■ **WHAT YOU WILL DO**
How many lines in the listing below hold the word "Viewport"? Answer with the number only.

■ **RECORD SET**
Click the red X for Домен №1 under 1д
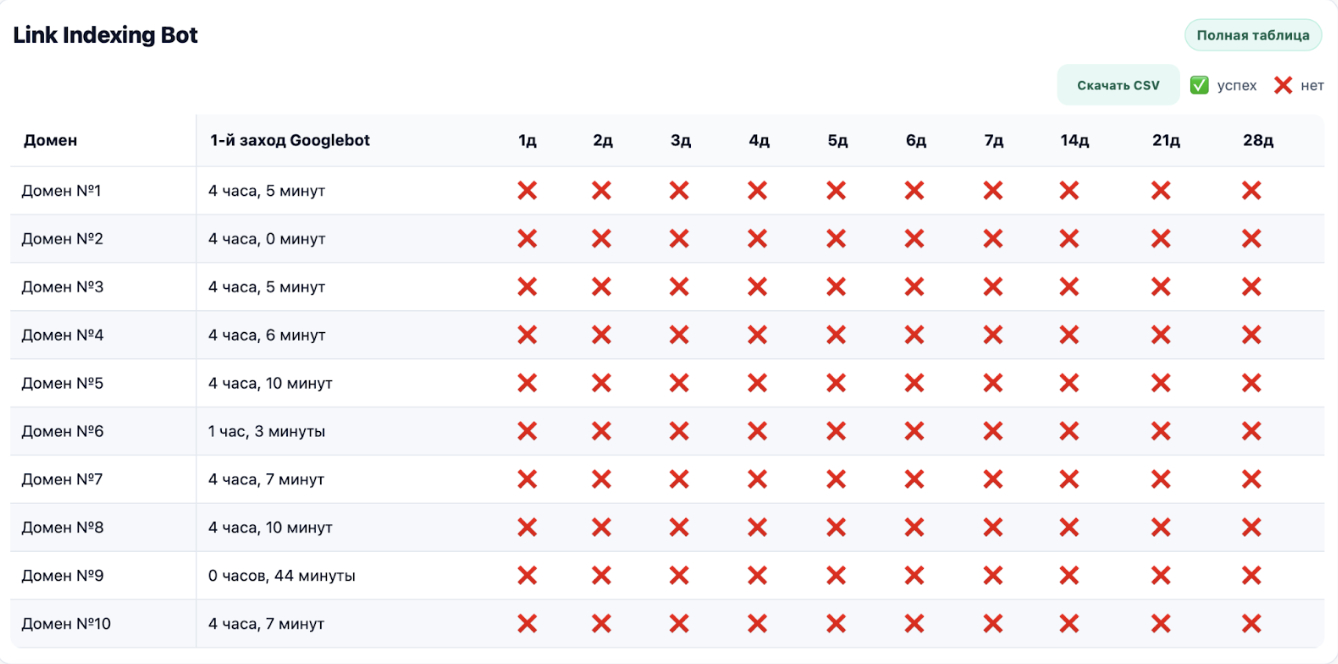Screen dimensions: 1338x664 point(527,190)
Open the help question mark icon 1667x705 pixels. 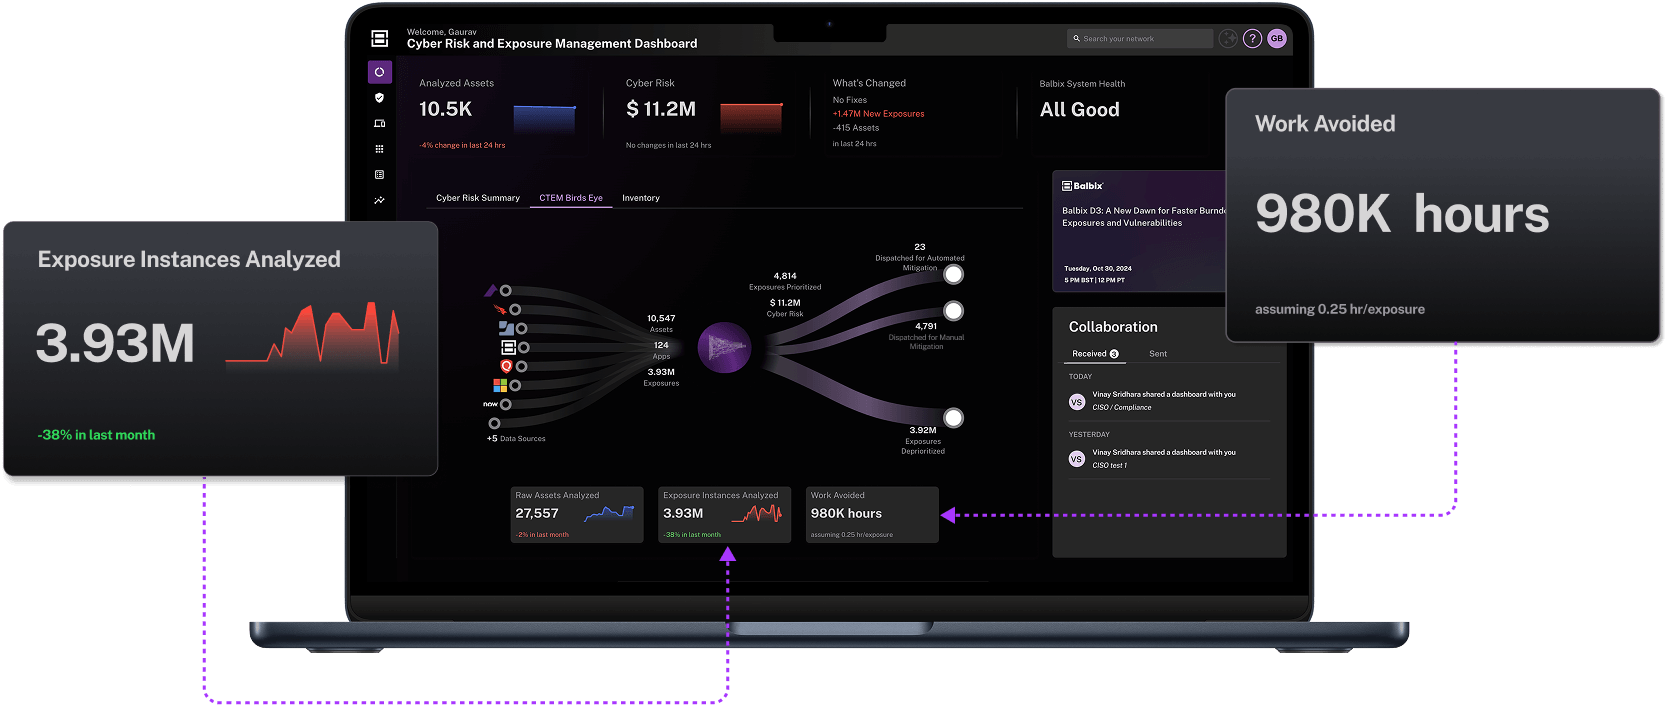tap(1252, 38)
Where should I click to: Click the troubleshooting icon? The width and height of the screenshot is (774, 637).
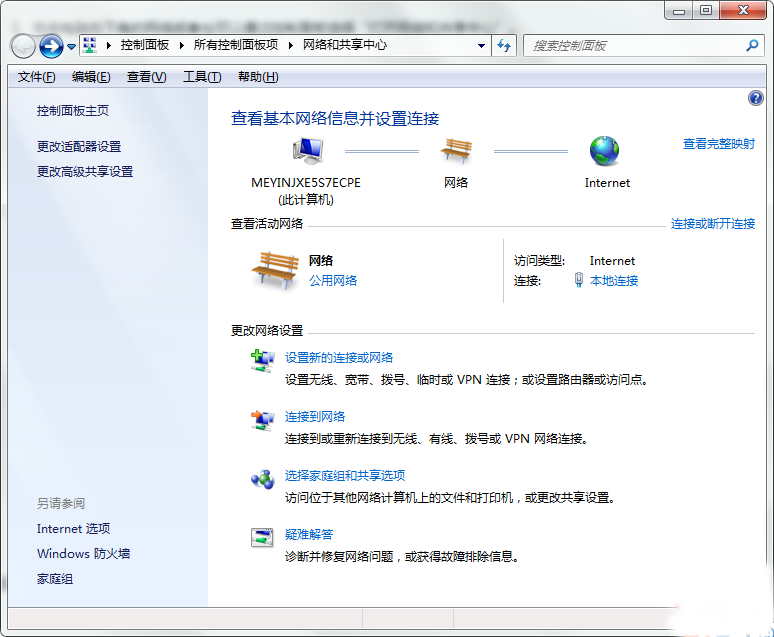click(262, 538)
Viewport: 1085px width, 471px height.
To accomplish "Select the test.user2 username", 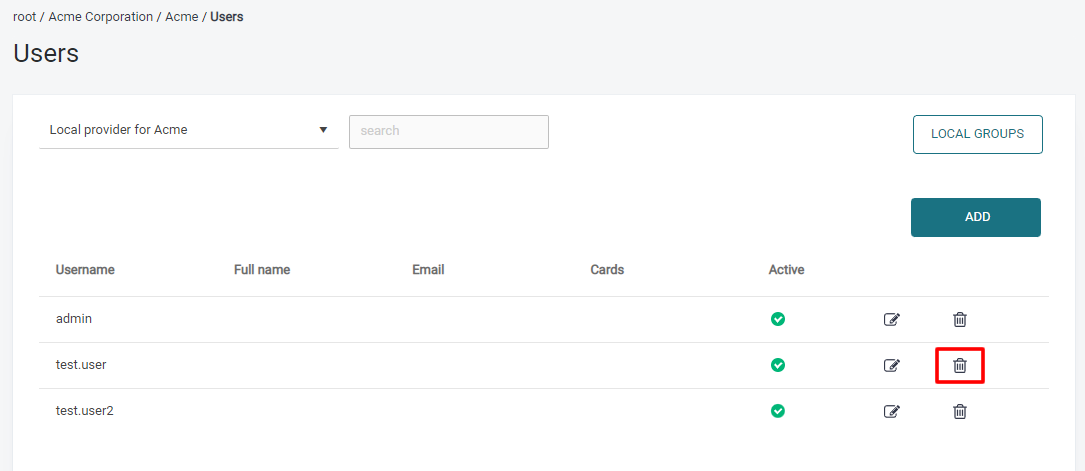I will pyautogui.click(x=85, y=411).
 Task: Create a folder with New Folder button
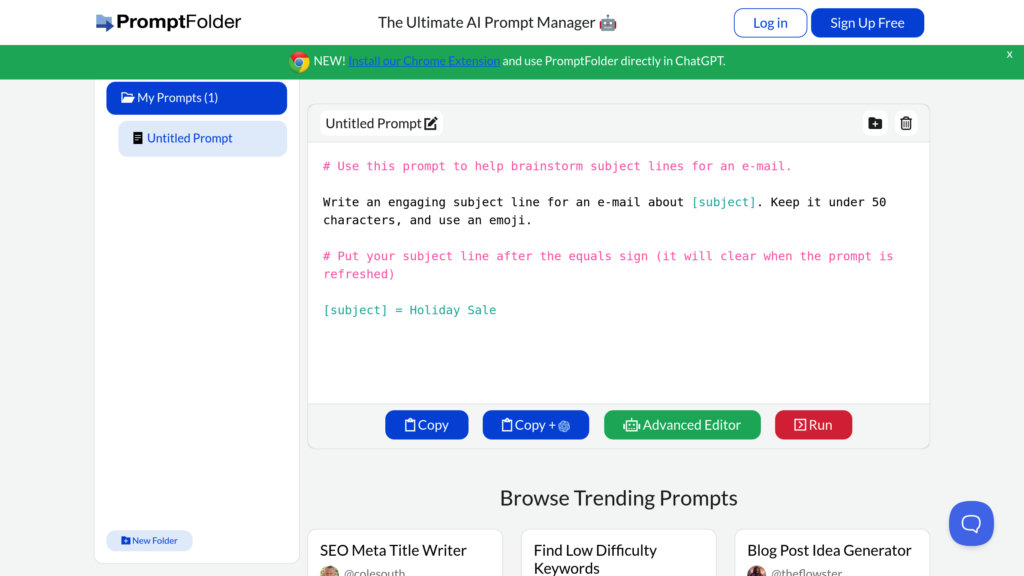149,541
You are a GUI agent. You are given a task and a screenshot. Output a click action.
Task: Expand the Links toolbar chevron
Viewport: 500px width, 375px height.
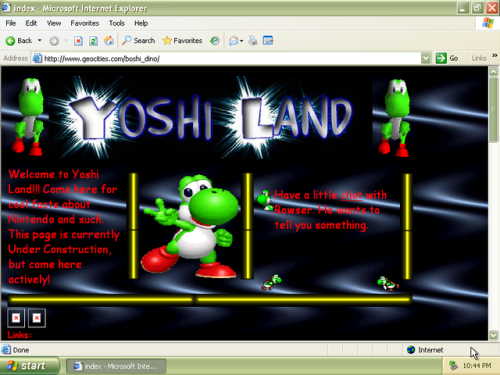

■ **SOLUTION**
2